Quantum Break is a third person shooter with a few wrinkles in the mix. Because Jack has been exposed to chronon radiation he gains powers that bend time around him and his enemies. These powers include a time shield that will stop incoming projectiles, a time bubble he can encase foes in that allow Jack to unload a barrage of bullets at once, a dash that allows Jack to quickly move in between foes, and more. My favorite of the time powers was the Time Rush. By holding down LB, time would slow to a crawl and Jack could run around and perform a knockout punch to satisfying results.
Instead of spacing out the powers Jack would get, the game introduces them one after another in a steady stream so just as I was becoming comfortable, another one would be given to me to spice up firefights. The inclusion of the time powers made every encounter a playground and each one was handled differently than the previous ones. Before I knew it, I had a rhythm of using each power while still compensating for the cooldown timer on each.
The cover system is the one aspect of the gameplay I had small difficulty getting accustomed to. Unlike games such as Gear of War or Uncharted where getting in and out of cover was by the use of a button, Quantum Break decides to go for a more "natural" system. As Jack approached some form of cover whether it's a column, desk, or a shelf, he crouches down no matter what. In theory, this should help me from taking damage but Jack would still crouch down behind a column with his backside sticking out. While using covers is an option, it is a lot more fun to zip between places and shoot a few time bubbles before zipping elsewhere. Play it like an arcade shooter and the game becomes a lot more fun.
One part video game, another part live-action. I love the look of the game when time stutters and bullets, cars, explosion, and everything is just stagnant as Jack walks around.
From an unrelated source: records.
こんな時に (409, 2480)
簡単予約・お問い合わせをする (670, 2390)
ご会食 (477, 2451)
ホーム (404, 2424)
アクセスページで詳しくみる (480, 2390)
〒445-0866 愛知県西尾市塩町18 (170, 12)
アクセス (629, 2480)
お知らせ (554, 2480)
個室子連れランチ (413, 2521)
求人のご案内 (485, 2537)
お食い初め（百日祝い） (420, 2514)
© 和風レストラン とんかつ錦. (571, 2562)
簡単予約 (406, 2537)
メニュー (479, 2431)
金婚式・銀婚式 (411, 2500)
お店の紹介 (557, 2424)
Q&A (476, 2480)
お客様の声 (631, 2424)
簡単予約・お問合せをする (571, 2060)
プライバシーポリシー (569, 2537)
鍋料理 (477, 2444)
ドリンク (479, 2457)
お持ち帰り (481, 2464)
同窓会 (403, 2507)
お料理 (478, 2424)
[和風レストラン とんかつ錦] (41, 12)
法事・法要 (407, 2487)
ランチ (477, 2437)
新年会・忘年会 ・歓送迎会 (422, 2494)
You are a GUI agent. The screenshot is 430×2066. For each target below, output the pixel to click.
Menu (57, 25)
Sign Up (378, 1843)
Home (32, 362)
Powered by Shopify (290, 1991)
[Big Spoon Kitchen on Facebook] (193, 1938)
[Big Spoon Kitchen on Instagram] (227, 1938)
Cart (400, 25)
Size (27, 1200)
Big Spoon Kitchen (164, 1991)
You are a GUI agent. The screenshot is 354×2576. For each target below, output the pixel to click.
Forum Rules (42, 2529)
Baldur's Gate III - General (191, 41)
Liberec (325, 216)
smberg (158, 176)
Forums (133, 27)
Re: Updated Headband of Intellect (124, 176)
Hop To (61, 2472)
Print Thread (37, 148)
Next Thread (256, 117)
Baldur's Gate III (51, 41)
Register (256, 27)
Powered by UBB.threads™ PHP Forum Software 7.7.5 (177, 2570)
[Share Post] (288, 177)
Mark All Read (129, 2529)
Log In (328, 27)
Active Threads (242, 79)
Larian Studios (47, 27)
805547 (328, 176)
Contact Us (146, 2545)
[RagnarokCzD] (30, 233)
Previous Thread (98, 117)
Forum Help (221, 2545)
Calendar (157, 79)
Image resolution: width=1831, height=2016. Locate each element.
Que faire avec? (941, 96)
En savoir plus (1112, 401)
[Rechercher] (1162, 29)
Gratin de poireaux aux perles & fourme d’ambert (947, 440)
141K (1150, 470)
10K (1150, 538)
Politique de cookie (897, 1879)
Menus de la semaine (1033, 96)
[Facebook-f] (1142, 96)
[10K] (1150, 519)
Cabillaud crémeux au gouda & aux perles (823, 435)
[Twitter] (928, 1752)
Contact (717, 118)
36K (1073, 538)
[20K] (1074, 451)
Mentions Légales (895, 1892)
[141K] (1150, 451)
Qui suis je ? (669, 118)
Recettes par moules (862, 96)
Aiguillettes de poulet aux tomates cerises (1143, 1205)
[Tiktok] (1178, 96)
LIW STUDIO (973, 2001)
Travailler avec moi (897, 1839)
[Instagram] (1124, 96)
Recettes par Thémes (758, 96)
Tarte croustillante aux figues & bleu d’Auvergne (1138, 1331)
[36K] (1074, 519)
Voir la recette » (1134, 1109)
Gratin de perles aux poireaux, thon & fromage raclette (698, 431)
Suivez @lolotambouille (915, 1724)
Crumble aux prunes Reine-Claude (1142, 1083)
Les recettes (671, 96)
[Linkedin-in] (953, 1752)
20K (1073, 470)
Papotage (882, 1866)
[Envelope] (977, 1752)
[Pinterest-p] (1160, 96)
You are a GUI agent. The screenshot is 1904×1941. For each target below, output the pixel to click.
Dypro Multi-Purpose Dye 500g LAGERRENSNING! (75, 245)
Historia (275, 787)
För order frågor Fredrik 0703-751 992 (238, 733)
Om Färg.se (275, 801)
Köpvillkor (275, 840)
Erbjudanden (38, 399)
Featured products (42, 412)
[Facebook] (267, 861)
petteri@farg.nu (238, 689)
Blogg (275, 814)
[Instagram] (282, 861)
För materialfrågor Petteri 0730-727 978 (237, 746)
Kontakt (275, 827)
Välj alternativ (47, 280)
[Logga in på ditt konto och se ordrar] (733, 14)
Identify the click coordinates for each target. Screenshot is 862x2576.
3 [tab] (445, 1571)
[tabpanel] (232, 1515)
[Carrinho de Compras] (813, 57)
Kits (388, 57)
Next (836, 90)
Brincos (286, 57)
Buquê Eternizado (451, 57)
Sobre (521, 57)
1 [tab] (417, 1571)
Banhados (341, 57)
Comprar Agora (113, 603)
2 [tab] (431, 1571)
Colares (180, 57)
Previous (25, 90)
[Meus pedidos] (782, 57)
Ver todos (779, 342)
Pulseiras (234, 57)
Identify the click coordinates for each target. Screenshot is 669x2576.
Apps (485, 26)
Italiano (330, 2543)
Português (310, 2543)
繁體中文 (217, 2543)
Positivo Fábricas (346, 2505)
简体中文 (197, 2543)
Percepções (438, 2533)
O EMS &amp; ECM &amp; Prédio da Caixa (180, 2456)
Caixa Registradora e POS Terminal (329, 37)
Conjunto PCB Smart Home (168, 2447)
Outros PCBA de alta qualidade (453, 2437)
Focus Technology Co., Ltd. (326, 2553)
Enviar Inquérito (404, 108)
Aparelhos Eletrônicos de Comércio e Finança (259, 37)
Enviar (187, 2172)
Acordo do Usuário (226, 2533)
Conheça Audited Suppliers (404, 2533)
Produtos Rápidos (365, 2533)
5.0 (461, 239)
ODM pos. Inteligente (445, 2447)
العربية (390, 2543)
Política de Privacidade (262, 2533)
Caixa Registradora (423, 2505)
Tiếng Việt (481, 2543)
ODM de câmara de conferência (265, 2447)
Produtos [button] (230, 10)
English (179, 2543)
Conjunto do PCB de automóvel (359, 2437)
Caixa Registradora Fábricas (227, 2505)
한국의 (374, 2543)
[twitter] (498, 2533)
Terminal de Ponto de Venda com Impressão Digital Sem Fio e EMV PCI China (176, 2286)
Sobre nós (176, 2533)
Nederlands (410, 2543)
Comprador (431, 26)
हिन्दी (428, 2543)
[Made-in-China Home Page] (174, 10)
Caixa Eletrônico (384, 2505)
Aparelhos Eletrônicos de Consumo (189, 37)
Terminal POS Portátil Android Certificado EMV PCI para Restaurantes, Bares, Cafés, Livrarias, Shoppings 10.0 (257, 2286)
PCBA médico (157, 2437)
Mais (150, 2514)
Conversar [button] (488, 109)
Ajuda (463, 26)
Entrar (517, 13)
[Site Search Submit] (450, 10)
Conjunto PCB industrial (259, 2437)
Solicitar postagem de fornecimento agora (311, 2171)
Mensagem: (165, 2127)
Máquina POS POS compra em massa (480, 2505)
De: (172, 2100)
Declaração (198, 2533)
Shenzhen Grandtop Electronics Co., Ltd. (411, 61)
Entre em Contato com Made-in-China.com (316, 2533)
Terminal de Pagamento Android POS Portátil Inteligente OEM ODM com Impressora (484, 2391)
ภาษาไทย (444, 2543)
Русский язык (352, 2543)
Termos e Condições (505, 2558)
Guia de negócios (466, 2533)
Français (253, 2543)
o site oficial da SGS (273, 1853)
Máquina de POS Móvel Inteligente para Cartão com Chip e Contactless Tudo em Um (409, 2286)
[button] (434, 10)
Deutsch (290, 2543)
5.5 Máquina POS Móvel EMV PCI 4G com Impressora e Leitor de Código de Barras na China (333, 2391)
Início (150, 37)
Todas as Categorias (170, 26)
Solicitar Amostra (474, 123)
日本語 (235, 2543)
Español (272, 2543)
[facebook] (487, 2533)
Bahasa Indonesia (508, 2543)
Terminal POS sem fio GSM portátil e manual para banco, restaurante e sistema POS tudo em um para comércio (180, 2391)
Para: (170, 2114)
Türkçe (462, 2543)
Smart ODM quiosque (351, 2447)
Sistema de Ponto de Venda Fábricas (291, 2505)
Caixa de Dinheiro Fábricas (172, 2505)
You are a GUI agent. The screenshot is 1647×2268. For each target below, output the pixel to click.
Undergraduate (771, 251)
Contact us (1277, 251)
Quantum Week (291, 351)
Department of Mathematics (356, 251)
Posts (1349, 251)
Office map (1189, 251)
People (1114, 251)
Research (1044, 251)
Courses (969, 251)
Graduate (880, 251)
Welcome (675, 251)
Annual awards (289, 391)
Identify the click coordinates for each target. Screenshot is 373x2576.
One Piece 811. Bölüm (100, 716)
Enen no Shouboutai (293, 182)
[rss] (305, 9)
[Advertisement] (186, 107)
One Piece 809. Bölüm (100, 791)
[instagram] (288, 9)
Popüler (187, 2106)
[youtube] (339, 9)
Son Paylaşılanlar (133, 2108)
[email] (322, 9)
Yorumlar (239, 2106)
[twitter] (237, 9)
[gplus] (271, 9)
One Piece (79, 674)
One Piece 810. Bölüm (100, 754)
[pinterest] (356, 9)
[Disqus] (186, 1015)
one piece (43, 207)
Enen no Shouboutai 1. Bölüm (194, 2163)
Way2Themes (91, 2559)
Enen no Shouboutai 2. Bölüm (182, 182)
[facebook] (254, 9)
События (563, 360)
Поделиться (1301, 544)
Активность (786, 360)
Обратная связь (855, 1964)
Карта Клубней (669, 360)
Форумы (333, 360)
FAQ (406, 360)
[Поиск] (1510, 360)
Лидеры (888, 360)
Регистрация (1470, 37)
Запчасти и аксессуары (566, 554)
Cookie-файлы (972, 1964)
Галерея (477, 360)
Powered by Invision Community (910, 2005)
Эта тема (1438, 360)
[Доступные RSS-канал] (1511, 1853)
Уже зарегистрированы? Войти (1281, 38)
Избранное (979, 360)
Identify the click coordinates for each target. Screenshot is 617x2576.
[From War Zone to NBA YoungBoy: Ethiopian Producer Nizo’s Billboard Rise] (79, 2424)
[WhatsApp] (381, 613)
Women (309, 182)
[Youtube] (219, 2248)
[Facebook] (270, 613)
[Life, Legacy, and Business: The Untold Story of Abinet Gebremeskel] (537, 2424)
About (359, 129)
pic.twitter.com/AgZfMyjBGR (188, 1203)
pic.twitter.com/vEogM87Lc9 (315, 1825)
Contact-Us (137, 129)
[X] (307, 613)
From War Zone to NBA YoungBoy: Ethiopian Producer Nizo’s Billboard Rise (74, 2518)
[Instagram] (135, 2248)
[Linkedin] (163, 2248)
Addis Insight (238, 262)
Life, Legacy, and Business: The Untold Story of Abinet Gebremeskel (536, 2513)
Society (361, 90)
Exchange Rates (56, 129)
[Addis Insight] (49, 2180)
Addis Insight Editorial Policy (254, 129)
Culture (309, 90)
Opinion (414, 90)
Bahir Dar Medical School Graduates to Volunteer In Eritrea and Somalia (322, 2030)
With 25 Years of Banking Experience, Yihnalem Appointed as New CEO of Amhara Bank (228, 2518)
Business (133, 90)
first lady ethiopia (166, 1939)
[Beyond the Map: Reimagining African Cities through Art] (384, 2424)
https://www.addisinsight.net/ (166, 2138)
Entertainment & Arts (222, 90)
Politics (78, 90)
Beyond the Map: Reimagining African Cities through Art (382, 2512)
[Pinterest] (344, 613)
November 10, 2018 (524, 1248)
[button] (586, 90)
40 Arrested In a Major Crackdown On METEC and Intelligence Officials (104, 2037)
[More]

Environments are detailed and character models closely resemble their live-action counterparts. Shawn Ashmore, who played Iceman in the X-Men film series, lends his talents as Jack Joyce whereas Aiden Gillen, who plays Littlefinger in Game of Thrones, is the game's villain. The whole cast does a fantastic job of breathing life into the characters both in the game and in the show.
From a gameplay perspective, the junction points are something that I have not seen done in a game before. The ability to play as the villain and inadvertently change future interactions in the game for the protagonist, is interesting. But it's the live-action segments that are the real winner here. It is tough to say if others will follow this route in the future but Remedy at least knows how to set the bar for an interesting concept.
I completed the game at around 20 hours but I'm not sure if it included my time watching the show and I can say that a good hour or two was from me gawking at the details on screen. If you yearn for finding all the collectibles and upgrading everything, then a second and possible third playthrough are just for you. The two different junction points at the end of each act could also elicit another playthrough but that is totally up to player discretion.
Quantum Break is my favorite Xbox One exclusive at this point and time. If anything, it reminded me that time is a valuable thing as I watched it count down to the end of the day.